The interpolation trap is the phenomenological and epistemological error produced when sophisticated combinations within the convex hull of existing knowledge are mistaken for genuine discovery outside it. The trap operates through surface features — fluency, coherence, the feeling of pieces fitting together — that trigger the human reward circuits associated with comprehension, regardless of whether the underlying content is genuinely novel or structurally hollow. Because next-token prediction is optimized for exactly these surface features, AI output systematically passes through the selective retention filter without activating it. The user feels the satisfaction of insight. The insight may or may not exist. The difference is invisible from inside the collaboration and detectable only by a retention function calibrated by deep domain expertise.
Edo Segal's Deleuze error — described in The Orange Pill — is the canonical illustration. Claude produced a passage connecting Csikszentmihalyi's flow to Deleuze's concept of smooth space. The passage was elegant, syntactically fluent, rhetorically effective. It was also philosophically wrong in a way invisible to anyone who had not read Deleuze and devastatingly obvious to anyone who had. The passage conformed to the patterns of how philosophical arguments are typically constructed in the training corpus. The pattern was correct. The content was not.
The trap has a recursive structure. Each interpolation mistaken for discovery reduces the user's motivation to engage in the slow, costly process of genuine blind exploration — because the feeling of discovery is already being provided. The user's selective retention function, calibrated by the feeling rather than by the reality, becomes progressively less able to distinguish the two. The trap deepens with use.
Simonton's three criteria for creative output — originality, utility, and surprise — help diagnose the trap. AI-generated output routinely satisfies the first two. The specific combination may not have appeared before; the output may be useful. But surprise in Simonton's sense — genuine departure from prediction that reconfigures the evaluator's understanding of the possibility space — is the criterion the trap systematically undermines. The evaluator's surprise is a function of limited knowledge, not a function of the output's novelty relative to the aggregate of human knowledge.
The trap compounds aesthetics of the smooth with epistemological risk. Byung-Chul Han's concern about smoothness as cultural aesthetic becomes, in Campbell's framing, an epistemological crisis: smoothness is the surface signature of interpolation, and a civilization that optimizes for smoothness selects systematically against the roughness that signals genuine novelty.
The interpolation trap synthesizes Campbell's framework with observations from cognitive psychology on fluency heuristics (Schwarz, Reber) and philosophy of mind on the phenomenology of understanding (Dennett, Chalmers). The specific framing emerged in AI safety research on deceptive alignment and hallucination detection around 2023-2025.
The Deleuze error that Edo Segal reports in The Orange Pill is not unique; similar cases have been documented across law, medicine, and academic writing, where AI-generated citations and arguments exhibit surface plausibility with substantive hollowness. The pattern is structural, not incidental.
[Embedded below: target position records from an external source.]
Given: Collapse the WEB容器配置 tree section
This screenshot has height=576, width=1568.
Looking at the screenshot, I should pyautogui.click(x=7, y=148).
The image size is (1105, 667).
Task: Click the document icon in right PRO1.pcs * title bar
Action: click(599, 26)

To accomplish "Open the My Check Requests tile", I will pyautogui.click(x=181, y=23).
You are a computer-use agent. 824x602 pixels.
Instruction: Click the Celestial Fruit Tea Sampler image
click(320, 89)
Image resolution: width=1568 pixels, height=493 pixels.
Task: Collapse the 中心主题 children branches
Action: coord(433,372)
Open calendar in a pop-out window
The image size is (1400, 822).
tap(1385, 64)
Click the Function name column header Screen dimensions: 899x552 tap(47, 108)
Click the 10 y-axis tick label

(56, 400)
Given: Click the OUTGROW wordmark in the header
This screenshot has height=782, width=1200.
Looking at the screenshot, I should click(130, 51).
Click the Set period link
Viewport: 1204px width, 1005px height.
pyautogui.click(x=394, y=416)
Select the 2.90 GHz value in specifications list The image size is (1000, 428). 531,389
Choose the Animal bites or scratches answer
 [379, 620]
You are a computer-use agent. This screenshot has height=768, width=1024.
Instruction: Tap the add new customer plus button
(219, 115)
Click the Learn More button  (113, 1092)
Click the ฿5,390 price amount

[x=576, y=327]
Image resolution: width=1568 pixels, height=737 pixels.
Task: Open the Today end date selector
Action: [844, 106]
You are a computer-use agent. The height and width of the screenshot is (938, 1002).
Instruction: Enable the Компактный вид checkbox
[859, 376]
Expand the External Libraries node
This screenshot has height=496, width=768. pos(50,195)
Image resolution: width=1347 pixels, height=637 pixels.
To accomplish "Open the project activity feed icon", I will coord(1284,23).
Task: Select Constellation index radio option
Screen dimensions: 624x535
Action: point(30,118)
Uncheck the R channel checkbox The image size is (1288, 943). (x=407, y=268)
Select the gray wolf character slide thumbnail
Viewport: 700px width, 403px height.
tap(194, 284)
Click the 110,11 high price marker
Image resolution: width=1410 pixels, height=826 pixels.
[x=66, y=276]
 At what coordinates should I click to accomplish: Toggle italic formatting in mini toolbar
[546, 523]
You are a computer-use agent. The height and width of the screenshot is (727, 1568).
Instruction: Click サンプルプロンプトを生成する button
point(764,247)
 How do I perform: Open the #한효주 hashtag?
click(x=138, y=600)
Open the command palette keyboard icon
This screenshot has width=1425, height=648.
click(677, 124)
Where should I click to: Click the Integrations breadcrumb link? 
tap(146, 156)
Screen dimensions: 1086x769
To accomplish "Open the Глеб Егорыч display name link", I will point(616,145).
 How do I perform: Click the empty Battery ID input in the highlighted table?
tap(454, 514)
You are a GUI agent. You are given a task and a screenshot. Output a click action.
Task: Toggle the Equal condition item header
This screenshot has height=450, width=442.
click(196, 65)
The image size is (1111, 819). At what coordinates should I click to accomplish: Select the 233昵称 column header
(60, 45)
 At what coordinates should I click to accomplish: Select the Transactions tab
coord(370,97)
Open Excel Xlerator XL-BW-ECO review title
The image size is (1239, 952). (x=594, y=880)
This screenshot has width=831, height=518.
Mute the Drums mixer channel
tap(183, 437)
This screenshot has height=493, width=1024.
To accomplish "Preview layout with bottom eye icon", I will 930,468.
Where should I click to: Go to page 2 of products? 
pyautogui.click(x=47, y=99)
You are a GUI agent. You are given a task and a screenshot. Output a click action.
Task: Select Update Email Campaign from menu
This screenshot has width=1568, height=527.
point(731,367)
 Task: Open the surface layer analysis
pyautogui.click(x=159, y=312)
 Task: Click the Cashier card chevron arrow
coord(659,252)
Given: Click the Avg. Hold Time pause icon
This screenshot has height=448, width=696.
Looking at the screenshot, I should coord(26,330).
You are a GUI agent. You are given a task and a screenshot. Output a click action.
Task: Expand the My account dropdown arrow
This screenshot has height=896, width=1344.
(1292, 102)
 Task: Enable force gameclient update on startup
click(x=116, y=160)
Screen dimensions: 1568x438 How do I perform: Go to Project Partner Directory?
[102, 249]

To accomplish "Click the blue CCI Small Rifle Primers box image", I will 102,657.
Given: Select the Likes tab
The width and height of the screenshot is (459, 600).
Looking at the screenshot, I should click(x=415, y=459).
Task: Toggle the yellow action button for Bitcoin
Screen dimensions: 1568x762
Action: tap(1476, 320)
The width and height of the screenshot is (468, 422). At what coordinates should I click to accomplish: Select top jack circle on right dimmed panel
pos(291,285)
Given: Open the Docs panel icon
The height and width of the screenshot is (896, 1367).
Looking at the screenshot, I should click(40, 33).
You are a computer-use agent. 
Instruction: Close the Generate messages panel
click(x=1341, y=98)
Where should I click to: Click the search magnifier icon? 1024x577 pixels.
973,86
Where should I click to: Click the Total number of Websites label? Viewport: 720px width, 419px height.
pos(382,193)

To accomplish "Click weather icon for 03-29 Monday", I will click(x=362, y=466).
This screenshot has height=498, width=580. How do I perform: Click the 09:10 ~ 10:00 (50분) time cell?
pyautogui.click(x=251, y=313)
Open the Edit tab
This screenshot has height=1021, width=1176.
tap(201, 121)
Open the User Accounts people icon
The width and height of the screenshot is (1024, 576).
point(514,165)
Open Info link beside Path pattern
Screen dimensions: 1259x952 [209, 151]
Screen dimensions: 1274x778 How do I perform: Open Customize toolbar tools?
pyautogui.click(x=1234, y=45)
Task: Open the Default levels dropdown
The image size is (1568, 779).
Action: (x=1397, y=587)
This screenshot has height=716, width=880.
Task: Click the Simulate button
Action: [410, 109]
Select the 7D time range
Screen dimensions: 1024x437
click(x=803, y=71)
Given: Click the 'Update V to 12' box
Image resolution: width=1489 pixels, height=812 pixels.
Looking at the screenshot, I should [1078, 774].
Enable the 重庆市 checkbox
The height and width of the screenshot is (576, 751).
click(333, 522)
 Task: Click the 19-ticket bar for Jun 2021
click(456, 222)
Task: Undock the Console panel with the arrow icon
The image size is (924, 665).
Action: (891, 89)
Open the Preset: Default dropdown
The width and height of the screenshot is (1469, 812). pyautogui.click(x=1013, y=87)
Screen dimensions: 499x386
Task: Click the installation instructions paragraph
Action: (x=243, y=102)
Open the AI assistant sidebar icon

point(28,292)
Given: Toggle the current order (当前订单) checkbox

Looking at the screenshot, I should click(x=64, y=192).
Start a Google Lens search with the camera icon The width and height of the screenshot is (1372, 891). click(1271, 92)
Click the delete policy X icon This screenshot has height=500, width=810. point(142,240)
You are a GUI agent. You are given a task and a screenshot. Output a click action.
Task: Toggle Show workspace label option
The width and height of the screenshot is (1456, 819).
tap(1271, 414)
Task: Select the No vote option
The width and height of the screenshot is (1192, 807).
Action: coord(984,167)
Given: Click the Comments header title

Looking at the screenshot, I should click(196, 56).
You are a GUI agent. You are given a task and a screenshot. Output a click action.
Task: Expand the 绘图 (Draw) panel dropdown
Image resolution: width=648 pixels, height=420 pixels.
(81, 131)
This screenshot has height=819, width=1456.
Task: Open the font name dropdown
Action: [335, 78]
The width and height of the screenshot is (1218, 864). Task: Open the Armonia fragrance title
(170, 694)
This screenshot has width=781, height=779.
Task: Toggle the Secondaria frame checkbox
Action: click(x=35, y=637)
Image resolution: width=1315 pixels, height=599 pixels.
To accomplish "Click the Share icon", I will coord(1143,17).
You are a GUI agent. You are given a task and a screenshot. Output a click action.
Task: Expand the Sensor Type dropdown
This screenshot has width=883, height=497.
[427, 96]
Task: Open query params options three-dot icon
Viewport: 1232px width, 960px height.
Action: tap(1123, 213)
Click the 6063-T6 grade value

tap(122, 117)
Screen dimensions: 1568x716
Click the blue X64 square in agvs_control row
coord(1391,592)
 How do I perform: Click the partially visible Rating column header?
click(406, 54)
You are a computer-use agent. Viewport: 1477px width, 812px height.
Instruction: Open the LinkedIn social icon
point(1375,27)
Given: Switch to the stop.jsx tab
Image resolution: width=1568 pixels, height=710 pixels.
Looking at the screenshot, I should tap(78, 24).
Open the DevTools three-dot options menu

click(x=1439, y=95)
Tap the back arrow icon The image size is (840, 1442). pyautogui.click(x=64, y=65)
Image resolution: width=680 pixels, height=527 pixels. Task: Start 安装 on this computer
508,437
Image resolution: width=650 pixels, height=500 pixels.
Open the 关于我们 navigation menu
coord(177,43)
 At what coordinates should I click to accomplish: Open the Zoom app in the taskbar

Smoothness is the signature of interpolation. Outputs that conform to the statistical patterns of the training data will be fluent, coherent, and plausible — whether or not they are true.
Surprise-to-the-user is not surprise-to-knowledge. The user's reaction measures the gap between her knowledge and the model's, not the gap between the output and the aggregate of human understanding.
The reward circuits are triggered by surface features. The feeling of insight evolved to signal genuine comprehension but is activated by fluency regardless of substance.
The trap is self-reinforcing. Each interpolation mistaken for discovery reduces motivation for genuine blind exploration, degrading the retention function that would otherwise detect the substitution.
Only deep domain expertise detects the trap. Detection requires a retention function calibrated by the specific patterns of the domain — the very calibration that AI-mediated work may erode.
Defenders of AI's creative capabilities argue that the trap is real but soluble through better prompting, multi-step reasoning, or retrieval-augmented generation. Skeptics respond that these techniques operate within the same probability distributions and therefore within the same convex hull — the trap may be narrowed but not escaped. The deeper question is whether the human evaluator can reliably detect the difference between sophisticated interpolation and genuine extrapolation — a question that depends on domain expertise that AI-mediated work may simultaneously require and erode.